Texte à lire |
###
Mais c'est précisément ce qui me gêne dans la littérature américaine, trop proche du cinéma et aux frontières de la BD.
Névroses, whisky et petites "pépées", ça passe dans Hammet ou Chandler, pour le reste ça manque de classe.
Franchement, avec ce Holden Caulfield, gendre idéal, on est loin du Des Esseintes de Huysmans dans "A rebours" ou du Bardamu de Céline, du René ou du Roquentin de "La Nausée".
Mais, pour ne chagriner quiconque, je recommanderai de Robert Penn Warren : "Un Endroit où aller".
Rédigé par : Savonarole | 01 février 2010 à 13:12
Savonarole, ah non, la littérature américaine ne se réduit pas à un rewriting de films, loin de là. Le problème réside dans la traduction de cette littérature très typée. Rien n'est moins classique que la littérature américaine, ce qui signifie qu'aucun des codes littéraires européen ne peut y être associé. Dante, Shakespeare ou Goethe peuvent être traduits en français sans perdre leur âme car ils s'insèrent dans une époque de la culture européenne qui nous est perceptible en français. Mark Twain reste ancré dans le classique comme Edgar Poe. Faulkner ou Dos Passos non. Et ça dévie méchamment dans la seconde partie du 20ème siècle. Scott Fitzgerald échappe un temps à cela parce qu'avec Gatsby, il se réfère au classicisme revendiqué par Gatsby lui-même. Comment voulez-vous traduire correctement un texte américain bourré de "fucking" : il y a un rythme propre à cette expression, que l'on peut tout à fait ressentir dans le cinéma de Tarantino mais qu'il est difficile de rendre dans une autre langue qui ne dispose pas de l'équivalent.
Salinger a usé de cette trivialité du langage parce qu'à cette époque, l'Amérique devient américaine, elle se sépare de l'Europe culturellement. Les années 50 marquent un tournant dans le cinéma américain : l'Actor's Studio incite à parler américain, avec une prononciation américaine. Comparez la prononciation des années 30/40 à celle des années 50 et suivantes : aucun rapport. Je comprends les premières, après j'ai besoin des sous-titres. Littérairement, c'est la naissance d'une littérature américaine qui n'est plus en imitation déférente de l'anglaise.
###
Consigne écrite 1 | Dans le texte sur la littérature américaine, quel livre de Robert Penn Warren est recommandé ?
Consigne écrite 2 | Reproduisez mot pour mot la partie du texte sur la littérature américaine qui commence par « Mais c'est précisément » et se termine par « manque de classe. ».

Segment de données |
###
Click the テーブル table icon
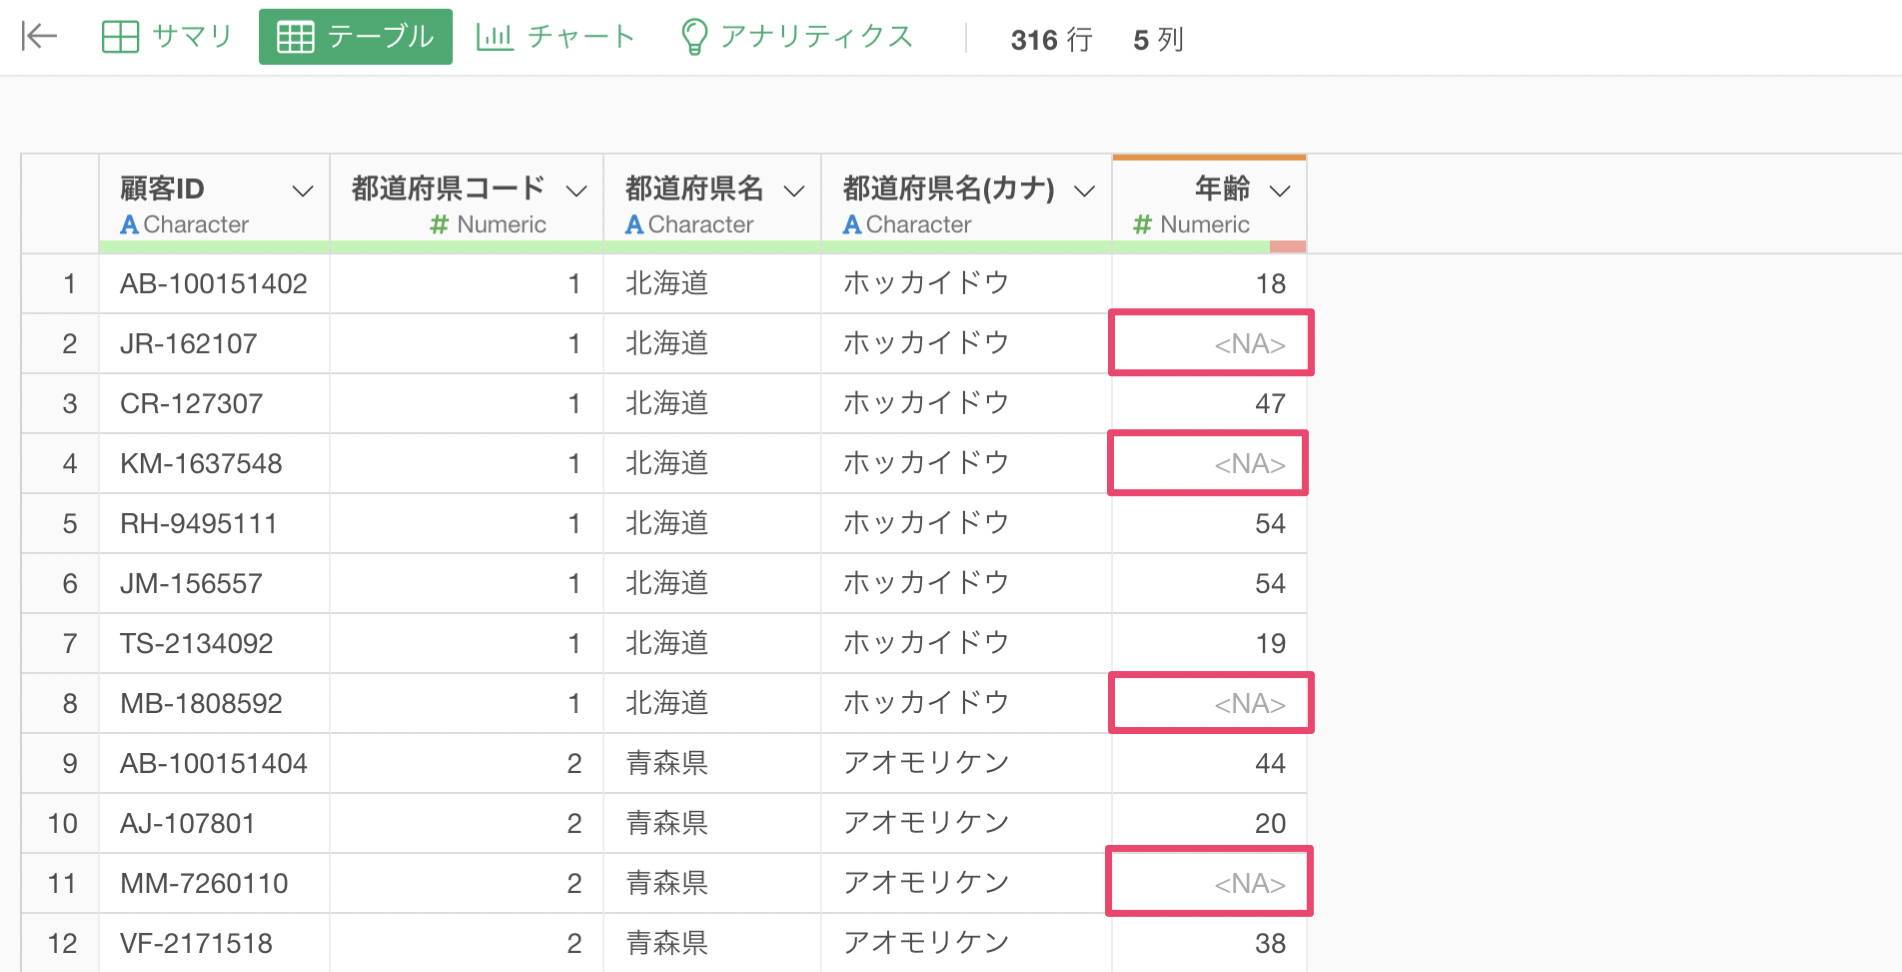 295,37
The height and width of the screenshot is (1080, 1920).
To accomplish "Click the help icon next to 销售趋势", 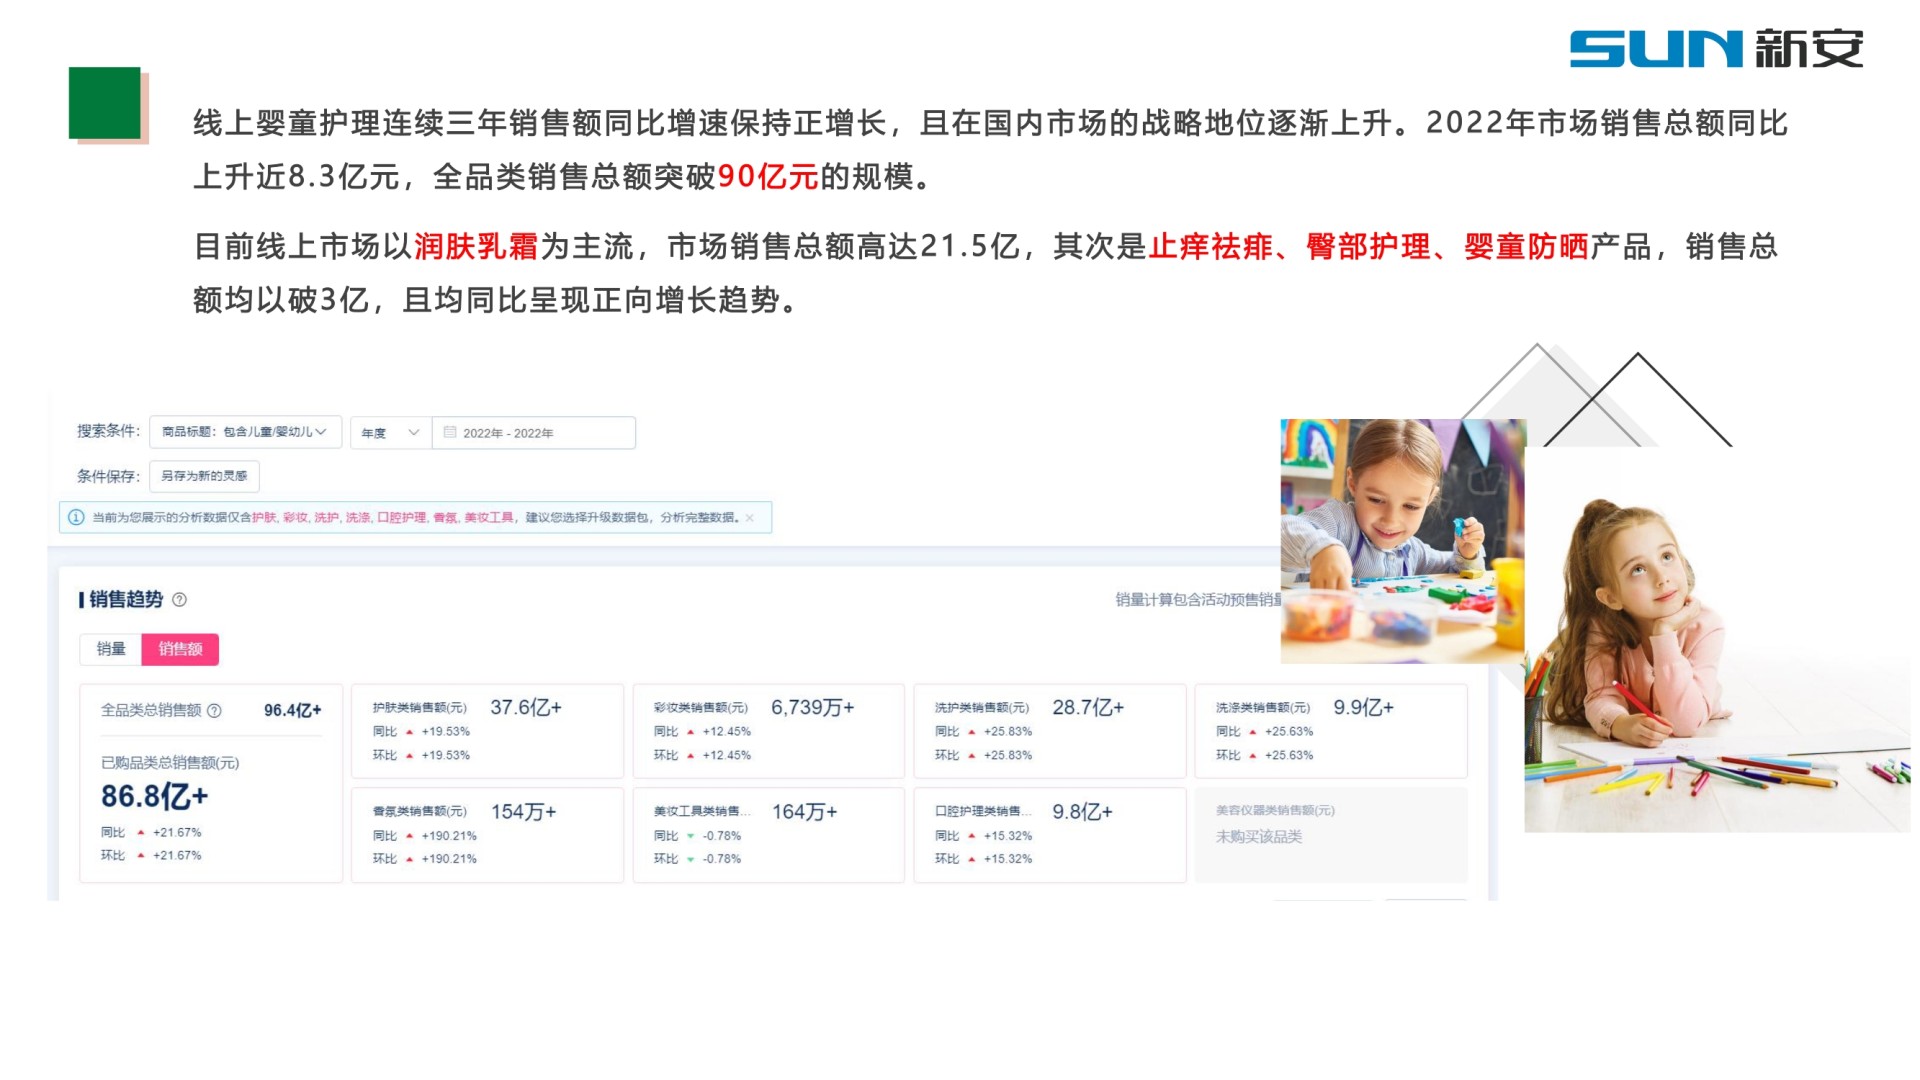I will coord(180,600).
###
Réponse attendue 1 | « Un Endroit où aller ».

Réponse attendue 2 |
Mais c'est précisément ce qui me gêne dans la littérature américaine, trop proche du cinéma et aux frontières de la BD.
Névroses, whisky et petites "pépées", ça passe dans Hammet ou Chandler, pour le reste ça manque de classe.